Fungi mentions that 3.3 and 3.4 don't build easily on modern linux distros. 
However, 3.3 and 3.4 are also unsupported by Python at this point, maybe we can 
ignore them and focus on 3.5 and forward? We don't build new freeze lists for 
the stable branches, this is just a concern for master right?

> 
> 2. Generate the constraints in an F28 image.  My F28 has ample python
>    versions:
>      - /usr/bin/python2.6
>      - /usr/bin/python2.7
>      - /usr/bin/python3.3
>      - /usr/bin/python3.4
>      - /usr/bin/python3.5
>      - /usr/bin/python3.6
>      - /usr/bin/python3.7
>    I don't know how valid this still is but in the past fedora images
>    have been seen as unstable and hard to keep current.  If that isn't
>    still the feeling then we could go down this path.  Currently there a
>    few minor problems with bindep.txt on fedora and generate-constraints
>    doesn't work with py3 but these are pretty minor really.

I think most of the problems with Fedora stability are around  bringing up a 
new Fedora every 6 months or so. They tend to change sufficiently within that 
time period to make this a fairly involved exercise. But once working they work 
for the ~13 months of support they offer. I know Paul Belanger would like to 
iterate more quickly and just keep the most recent Fedora available (rather 
than ~2).

> 
> 3. Use docker images for python and generate the constraints with
>    them.  I've hacked up something we could use as a base for that in:
>       https://review.openstack.org/581948
> 
>    There are lots of open questions:
>      - How do we make this nodepool/cloud provider friendly ?
>        * Currently the containers just talk to the main debian mirrors.
>          Do we have debian packages? If so we could just do sed magic.

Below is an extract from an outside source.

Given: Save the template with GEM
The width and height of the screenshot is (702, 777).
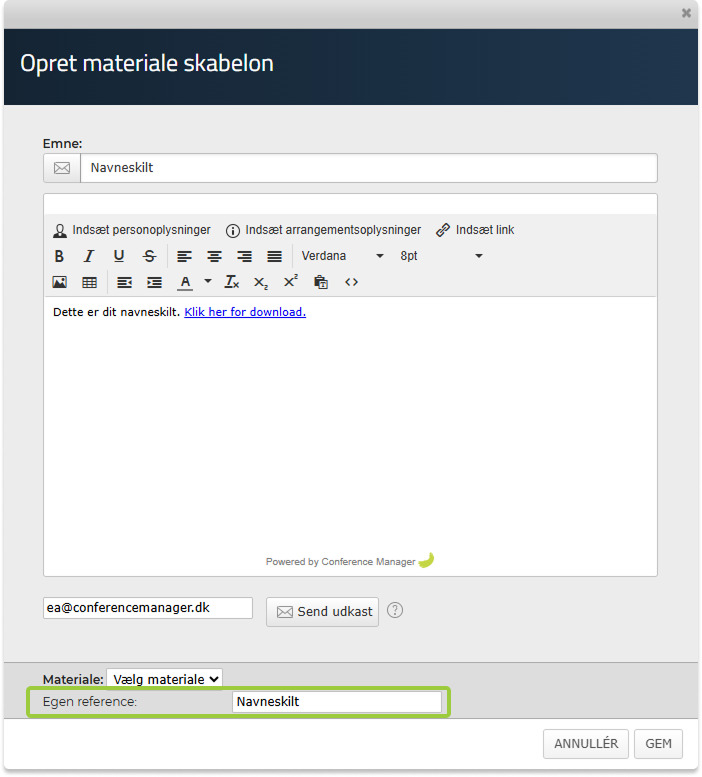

http://$MIRROR/debian (http://mirror.dfw.rax.openstack.org/debian for example) 
should be a working amd64 debian package mirror.

>      - Do/Can we run a registry per provider?

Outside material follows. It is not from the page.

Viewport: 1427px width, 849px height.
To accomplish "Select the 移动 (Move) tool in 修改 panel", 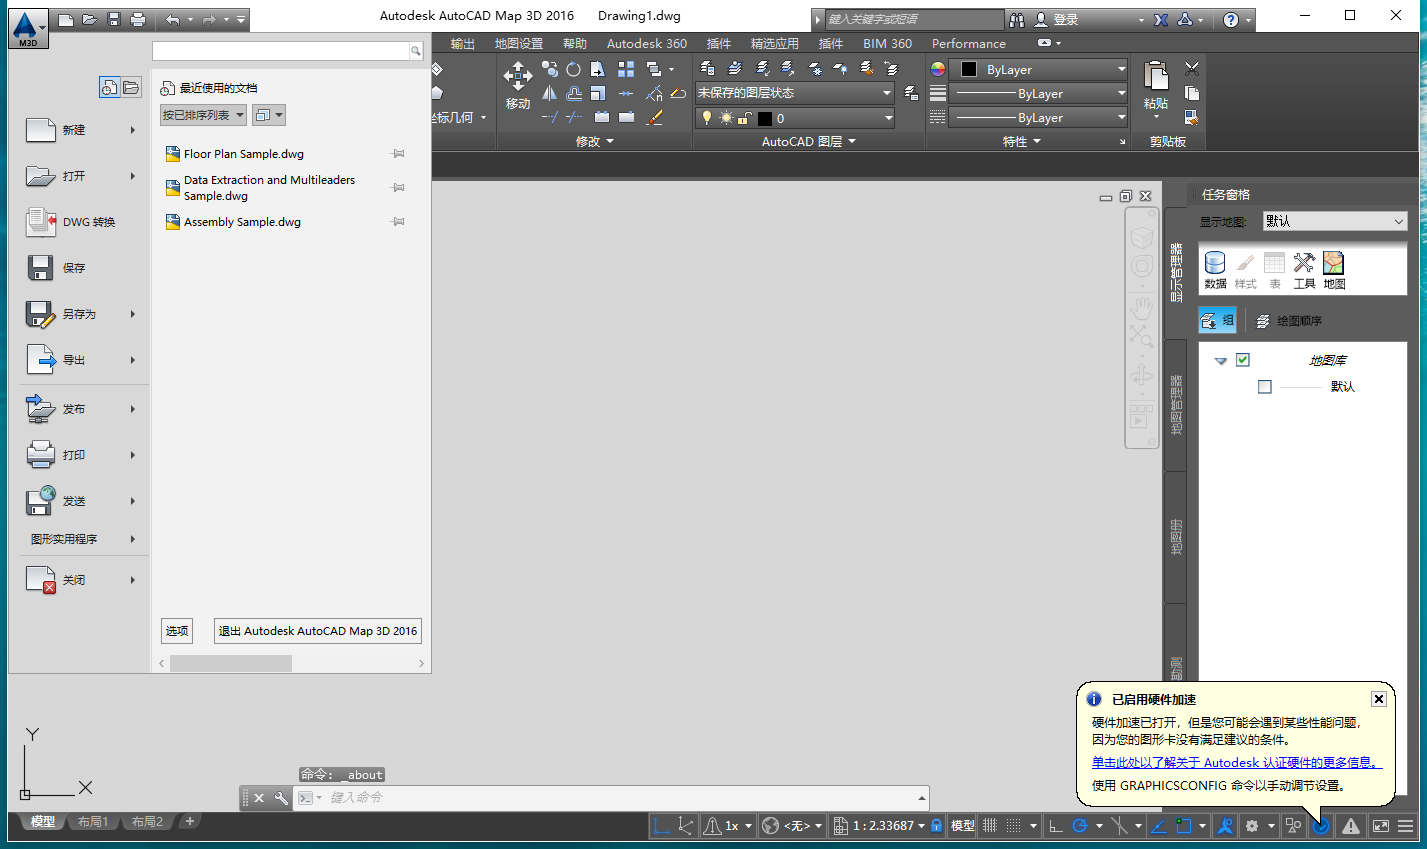I will [517, 78].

We do not, but we do have a caching dockerhub registry proxy in each 
region/provider. http://$MIRROR:8081/registry-1.docker if using older docker 
and http://$MIRROR:8082 for current docker. This was a compromise between 
caching the Internet and reliability.

>      - Can we generate and caches these images and only run pip install -U
>        g-r to speed up the build

Between cached upstream python docker images and prebuilt wheels mirrored in 
every cloud provider region I wonder if this will save a significant amount of 
time? May be worth starting without this and working from there if it remains 
slow.

>      - Are we okay with using docker this way?

Should be fine, particularly if we are consuming the official Python images.

> 
> I like #2 the most but I wanted to seek wider feedback.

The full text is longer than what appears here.